I contacted the producer of the show weeks before. I said, hey, you know what? You should organize an after party if you haven't done that already. It was like, okay, great. We'll work on it. Where? Maybe West Hollywood. Blah, blah, blah. Cut to a 45-minute Uber ride to Koreatown. That was fine with me because I live over here and so do you. We have to come this way anyway. Okay. Oh, that's true. We were in Inglewood. Yes. That's true. Okay. So the issue was – 145 minutes in the Uber. I'm all for theater. I went to Terror Vault. Okay. Like I know theater. Yeah.

That was not standing in the, in the dumpster alley near the smell of dead cats waiting with what waiting with straight people. Oh yeah. Like when I see a bunch of cool straight people, I'm like, we need to get the fuck out of here. Like, like, like when I see like an influencer girl, that's true. And you know what? Did you notice the couplings?
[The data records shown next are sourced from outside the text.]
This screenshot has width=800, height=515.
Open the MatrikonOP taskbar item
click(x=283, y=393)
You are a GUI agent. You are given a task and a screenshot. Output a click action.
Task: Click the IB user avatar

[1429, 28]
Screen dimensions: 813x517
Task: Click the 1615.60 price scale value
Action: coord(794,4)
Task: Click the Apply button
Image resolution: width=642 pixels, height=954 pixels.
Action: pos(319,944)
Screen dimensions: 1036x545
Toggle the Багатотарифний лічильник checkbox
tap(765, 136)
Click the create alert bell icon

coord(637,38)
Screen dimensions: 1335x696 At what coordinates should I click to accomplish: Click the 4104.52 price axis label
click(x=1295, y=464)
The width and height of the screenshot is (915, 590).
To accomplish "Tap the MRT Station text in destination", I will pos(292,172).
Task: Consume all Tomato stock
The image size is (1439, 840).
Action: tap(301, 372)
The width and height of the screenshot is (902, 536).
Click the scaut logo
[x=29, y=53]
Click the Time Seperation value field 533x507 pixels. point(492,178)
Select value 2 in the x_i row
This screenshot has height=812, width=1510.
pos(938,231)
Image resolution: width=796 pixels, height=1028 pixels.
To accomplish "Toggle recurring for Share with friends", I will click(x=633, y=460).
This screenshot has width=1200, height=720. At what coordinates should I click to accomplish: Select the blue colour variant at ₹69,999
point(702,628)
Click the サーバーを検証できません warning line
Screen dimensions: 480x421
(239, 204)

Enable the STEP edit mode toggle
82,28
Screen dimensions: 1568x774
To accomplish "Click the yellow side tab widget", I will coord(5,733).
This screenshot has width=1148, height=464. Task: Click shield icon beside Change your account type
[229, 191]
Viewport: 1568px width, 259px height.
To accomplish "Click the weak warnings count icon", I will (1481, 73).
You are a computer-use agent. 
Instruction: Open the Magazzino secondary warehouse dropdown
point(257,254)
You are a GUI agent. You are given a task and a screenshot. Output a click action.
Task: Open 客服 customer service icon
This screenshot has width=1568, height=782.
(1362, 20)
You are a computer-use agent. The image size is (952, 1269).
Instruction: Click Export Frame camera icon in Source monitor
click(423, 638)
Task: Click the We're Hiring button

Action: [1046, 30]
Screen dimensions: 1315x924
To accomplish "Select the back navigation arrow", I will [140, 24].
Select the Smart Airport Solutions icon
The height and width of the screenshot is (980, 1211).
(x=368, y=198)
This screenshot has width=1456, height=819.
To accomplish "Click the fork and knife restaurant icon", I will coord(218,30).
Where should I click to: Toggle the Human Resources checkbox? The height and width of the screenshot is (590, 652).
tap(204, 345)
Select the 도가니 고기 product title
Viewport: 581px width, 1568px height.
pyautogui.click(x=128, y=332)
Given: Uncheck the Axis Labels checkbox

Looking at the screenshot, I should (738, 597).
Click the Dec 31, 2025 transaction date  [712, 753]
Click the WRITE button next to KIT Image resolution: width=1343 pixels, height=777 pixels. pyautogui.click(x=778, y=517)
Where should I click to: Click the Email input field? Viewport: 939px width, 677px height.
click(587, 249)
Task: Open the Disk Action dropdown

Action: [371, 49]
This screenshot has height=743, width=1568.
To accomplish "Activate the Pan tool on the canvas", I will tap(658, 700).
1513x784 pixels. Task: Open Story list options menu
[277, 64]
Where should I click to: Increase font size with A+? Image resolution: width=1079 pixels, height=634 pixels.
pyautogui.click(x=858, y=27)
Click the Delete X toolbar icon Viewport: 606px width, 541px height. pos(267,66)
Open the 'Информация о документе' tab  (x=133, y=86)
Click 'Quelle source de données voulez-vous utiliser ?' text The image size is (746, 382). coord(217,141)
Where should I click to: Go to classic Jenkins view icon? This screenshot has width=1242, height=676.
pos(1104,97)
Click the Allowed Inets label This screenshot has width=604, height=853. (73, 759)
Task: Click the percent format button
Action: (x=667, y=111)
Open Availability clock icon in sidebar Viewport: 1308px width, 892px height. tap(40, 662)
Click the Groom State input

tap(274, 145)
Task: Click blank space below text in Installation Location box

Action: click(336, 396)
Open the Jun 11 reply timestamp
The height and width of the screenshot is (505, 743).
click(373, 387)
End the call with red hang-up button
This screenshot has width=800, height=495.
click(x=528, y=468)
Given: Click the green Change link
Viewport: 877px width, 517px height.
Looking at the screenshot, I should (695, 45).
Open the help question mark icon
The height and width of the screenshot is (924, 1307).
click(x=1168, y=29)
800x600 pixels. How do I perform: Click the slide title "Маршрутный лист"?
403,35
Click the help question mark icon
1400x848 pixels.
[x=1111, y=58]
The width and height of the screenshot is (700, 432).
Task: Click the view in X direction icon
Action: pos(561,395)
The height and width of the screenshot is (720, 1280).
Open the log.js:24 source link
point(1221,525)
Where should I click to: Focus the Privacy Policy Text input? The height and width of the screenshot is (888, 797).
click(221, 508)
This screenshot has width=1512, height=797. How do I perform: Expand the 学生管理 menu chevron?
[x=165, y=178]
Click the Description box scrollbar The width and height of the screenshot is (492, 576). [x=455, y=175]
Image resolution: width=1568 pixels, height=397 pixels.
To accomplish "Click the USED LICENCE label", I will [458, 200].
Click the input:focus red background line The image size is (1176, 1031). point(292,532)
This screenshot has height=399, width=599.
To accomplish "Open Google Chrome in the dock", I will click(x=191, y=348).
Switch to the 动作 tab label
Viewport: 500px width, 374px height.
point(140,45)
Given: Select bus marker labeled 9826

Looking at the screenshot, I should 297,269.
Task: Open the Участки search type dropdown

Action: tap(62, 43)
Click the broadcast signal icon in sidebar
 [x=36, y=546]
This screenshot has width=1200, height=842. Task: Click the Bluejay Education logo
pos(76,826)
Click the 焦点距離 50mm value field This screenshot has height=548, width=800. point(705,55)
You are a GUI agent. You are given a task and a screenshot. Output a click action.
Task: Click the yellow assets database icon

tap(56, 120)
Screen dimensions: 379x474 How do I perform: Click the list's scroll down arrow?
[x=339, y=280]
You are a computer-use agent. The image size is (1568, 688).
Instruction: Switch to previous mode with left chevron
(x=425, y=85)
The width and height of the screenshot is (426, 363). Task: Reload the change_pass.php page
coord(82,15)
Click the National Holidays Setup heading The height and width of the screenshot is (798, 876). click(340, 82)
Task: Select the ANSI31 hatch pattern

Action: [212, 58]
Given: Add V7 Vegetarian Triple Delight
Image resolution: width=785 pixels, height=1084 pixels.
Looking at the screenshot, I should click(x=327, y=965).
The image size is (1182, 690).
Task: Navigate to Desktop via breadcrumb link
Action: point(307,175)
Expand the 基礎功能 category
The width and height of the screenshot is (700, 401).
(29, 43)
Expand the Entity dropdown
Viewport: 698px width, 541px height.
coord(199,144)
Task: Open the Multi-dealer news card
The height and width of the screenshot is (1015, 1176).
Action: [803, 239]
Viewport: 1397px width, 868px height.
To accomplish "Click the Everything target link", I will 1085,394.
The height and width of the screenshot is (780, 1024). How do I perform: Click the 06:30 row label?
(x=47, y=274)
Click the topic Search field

I'm like the hottest bitches with the ugliest men. That is LA. Oh yeah. Yeah. I mean, it's like this hot, hot, hot bitch. And then this guy who was wearing like, it was like Ronnie inspector. He was wearing like, I'm like a Ronnie specter wig and a drug rug. And I was like, what are we doing? Well, you know, it's LA. We walked through, we walked through this back area. It looked like a kitchen, industrial kitchen. Everybody's waiting on a loading dock. I get in there. I have a painting. I'm carrying a large painting. And I, and I'm like, fuck.

What's up with I'm going to the after party. Where's the after party? I'm not waiting on a loading dock. I go right in. Then she tries to say, do you want something from the trap door or whatever? There's like a vending machine. A vending machine. That's a really a door. She's like, do you want anything from the vending machine? I was like, yeah. And then it was a joke. Well, that was her bit. Like you want anything with a vending machine and then open. Great bit. Although I'm not going to lie. That was exciting.

I didn't get it. When we finally, when the door was revealed and I would have never known it was there. That was exciting. And you know what else I loved about it? And I'm going to say this. I saw you walk in. I saw your face and you left immediately. And I understand. But what I did enjoy about the night, we weren't at a gay bar. And so nobody wanted a picture with me.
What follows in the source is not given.